Marriott reports green shoots in China as losses continue
Marriott International has reported a net loss of $11 million for the first quarter of 2021, compared to a net income of $31 million for the same period of last year.
The company saw a diluted loss per share of $0.03 in the quarter.
Moreover, quarterly revenues at the hotel giant slipped to $2.3 billion, down by more than half from the $4.7 billion recorded in the three months to March 31st last year.
RevPAR across the company was down by 46 per cent worldwide in the quarter.
Tony Capuano, chief executive of Marriott, said: “We were pleased to see demand improve meaningfully during the first quarter.
“We are welcoming more and more guests to our hotels as consumers are traveling again once they feel it is safe.
“While recovery trajectories vary from region to region, the resiliency of demand has been most keenly demonstrated in mainland China, where occupancy is near the pre-pandemic level.”
Marriott said occupancy reached 66 per cent in mainland China in March, nearly the same as in March 2019, on strong demand from both leisure and business travellers.
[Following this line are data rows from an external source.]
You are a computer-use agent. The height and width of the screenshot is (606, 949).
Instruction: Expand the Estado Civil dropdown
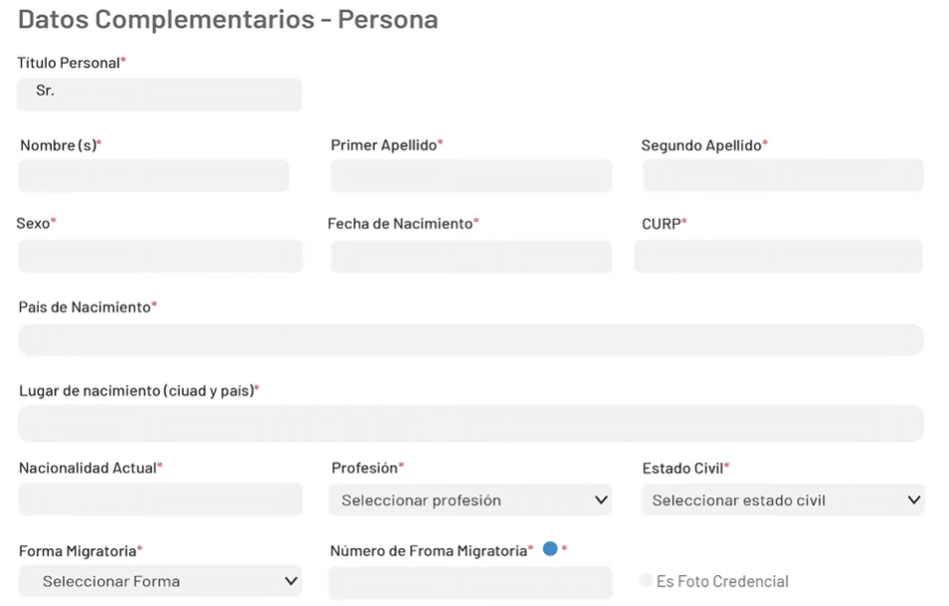tap(782, 500)
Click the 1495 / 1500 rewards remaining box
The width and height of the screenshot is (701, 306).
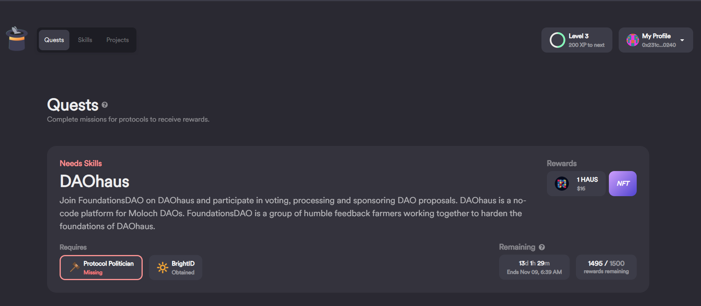coord(606,267)
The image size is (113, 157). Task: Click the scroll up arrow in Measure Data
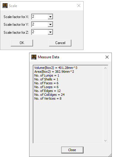tap(105, 68)
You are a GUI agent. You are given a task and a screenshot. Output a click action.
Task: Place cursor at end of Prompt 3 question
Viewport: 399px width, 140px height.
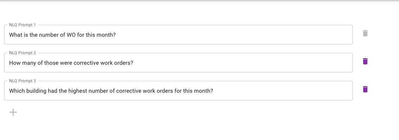click(213, 91)
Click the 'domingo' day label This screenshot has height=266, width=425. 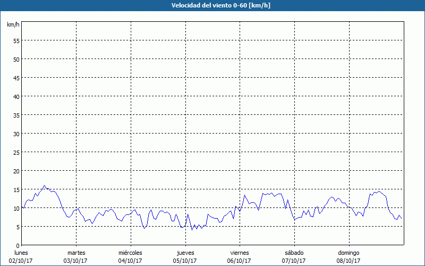[349, 253]
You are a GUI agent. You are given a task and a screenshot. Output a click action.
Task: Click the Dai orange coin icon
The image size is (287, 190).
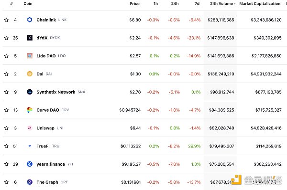tap(30, 74)
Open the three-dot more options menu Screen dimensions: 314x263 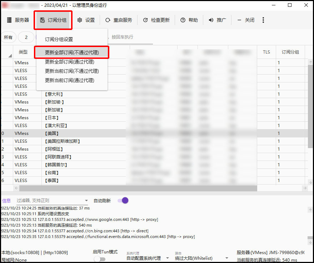pyautogui.click(x=263, y=20)
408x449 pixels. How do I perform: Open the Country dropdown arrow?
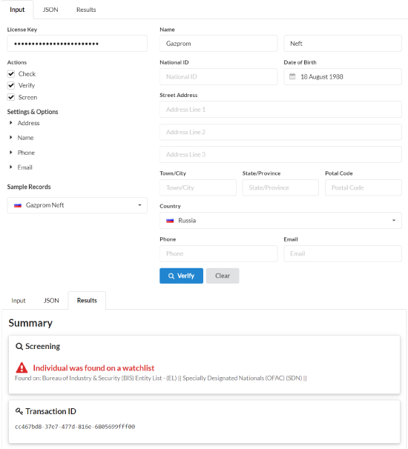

Capuano added: “In our largest region, the United States and Canada, demand increased rapidly as vaccine rollouts accelerated.
“Occupancy started the year at 33 per cent in January and reached 49 per cent by March.
“Leisure demand gained momentum, particularly in ski and beach resort destinations.”
He added: “We are encouraged to see green shoots in special corporate and group bookings, which have been improving as companies slowly begin to return to their offices.”
Marriott added more than 23,500 rooms globally during the first quarter, including nearly 12,000 rooms in international markets and a total of about 7,300 conversion rooms.